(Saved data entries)
● ● ● ● ●

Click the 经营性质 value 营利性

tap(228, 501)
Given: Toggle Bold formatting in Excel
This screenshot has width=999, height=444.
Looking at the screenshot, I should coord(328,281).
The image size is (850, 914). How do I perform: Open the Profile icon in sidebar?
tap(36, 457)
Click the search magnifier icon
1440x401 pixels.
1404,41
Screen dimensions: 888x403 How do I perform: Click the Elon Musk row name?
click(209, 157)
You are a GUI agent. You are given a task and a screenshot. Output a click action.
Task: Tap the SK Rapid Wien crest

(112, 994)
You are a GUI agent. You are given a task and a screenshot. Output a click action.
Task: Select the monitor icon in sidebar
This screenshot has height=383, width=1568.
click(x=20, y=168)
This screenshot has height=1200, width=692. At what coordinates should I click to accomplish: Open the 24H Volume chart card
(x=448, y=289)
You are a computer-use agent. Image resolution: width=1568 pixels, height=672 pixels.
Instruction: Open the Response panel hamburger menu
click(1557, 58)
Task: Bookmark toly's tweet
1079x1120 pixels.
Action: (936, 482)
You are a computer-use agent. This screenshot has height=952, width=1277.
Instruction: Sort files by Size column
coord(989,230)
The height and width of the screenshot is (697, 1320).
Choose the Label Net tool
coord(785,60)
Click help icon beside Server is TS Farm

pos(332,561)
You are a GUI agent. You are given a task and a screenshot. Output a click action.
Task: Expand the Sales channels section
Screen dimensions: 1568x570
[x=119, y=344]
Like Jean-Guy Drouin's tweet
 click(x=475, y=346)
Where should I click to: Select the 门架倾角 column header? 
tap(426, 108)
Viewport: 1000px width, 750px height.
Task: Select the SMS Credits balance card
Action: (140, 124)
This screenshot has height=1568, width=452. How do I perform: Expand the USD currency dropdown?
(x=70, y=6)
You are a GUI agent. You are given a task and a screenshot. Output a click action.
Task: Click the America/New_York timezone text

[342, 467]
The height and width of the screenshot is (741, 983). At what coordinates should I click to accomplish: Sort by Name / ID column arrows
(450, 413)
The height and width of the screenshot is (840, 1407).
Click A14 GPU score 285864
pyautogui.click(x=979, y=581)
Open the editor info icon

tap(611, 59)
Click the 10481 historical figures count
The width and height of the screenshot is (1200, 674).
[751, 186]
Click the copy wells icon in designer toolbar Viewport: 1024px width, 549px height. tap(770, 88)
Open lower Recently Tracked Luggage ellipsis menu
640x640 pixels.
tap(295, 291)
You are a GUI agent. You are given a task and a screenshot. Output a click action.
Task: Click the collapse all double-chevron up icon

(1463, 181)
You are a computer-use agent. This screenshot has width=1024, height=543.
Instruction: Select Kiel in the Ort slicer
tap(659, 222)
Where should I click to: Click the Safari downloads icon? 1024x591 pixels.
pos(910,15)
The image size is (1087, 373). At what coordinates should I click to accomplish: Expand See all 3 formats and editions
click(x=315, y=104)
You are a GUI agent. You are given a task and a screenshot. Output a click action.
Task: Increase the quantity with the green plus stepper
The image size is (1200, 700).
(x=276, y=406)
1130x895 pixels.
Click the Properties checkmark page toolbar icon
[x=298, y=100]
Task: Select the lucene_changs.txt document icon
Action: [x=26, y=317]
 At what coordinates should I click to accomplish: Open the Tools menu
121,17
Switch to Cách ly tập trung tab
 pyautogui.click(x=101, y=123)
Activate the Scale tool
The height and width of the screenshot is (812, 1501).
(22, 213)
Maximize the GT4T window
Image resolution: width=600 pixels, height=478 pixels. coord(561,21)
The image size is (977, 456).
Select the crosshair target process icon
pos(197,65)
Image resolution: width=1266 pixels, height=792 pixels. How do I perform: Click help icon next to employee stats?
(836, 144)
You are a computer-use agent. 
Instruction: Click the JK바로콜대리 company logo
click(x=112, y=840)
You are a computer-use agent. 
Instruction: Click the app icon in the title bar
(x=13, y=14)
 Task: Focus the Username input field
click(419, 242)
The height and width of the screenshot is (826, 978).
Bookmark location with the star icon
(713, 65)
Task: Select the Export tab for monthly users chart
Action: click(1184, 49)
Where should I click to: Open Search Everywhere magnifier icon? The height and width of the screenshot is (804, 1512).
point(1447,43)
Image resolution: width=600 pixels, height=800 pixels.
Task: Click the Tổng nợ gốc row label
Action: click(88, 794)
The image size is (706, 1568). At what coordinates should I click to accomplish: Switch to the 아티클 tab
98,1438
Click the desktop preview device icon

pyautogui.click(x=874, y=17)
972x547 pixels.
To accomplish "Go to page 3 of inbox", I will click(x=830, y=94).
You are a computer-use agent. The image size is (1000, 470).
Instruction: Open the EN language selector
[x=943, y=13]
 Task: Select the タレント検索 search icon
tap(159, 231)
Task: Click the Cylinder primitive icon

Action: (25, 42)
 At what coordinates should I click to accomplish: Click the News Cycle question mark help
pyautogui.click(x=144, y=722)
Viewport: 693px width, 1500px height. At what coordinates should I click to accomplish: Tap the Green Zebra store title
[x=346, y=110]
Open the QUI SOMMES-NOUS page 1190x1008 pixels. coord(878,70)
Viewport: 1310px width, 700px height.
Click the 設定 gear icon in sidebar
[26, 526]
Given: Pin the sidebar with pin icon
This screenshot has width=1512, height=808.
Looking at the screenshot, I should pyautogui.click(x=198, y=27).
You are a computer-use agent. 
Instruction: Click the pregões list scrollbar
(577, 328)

● ● ● ● ●

### Your assignment
Once you find the line with "Task: Tap the SK Rapid Wien crest" in the entries above, output it and each line after it up to and including the line with "has height=952, width=1277.", and nothing else.

### Your solution
Task: Tap the SK Rapid Wien crest

(112, 994)
You are a GUI agent. You are given a task and a screenshot. Output a click action.
Task: Select the monitor icon in sidebar
This screenshot has height=383, width=1568.
click(x=20, y=168)
This screenshot has height=1200, width=692. At what coordinates should I click to accomplish: Open the 24H Volume chart card
(x=448, y=289)
You are a computer-use agent. Image resolution: width=1568 pixels, height=672 pixels.
Instruction: Open the Response panel hamburger menu
click(1557, 58)
Task: Bookmark toly's tweet
1079x1120 pixels.
Action: (936, 482)
You are a computer-use agent. This screenshot has height=952, width=1277.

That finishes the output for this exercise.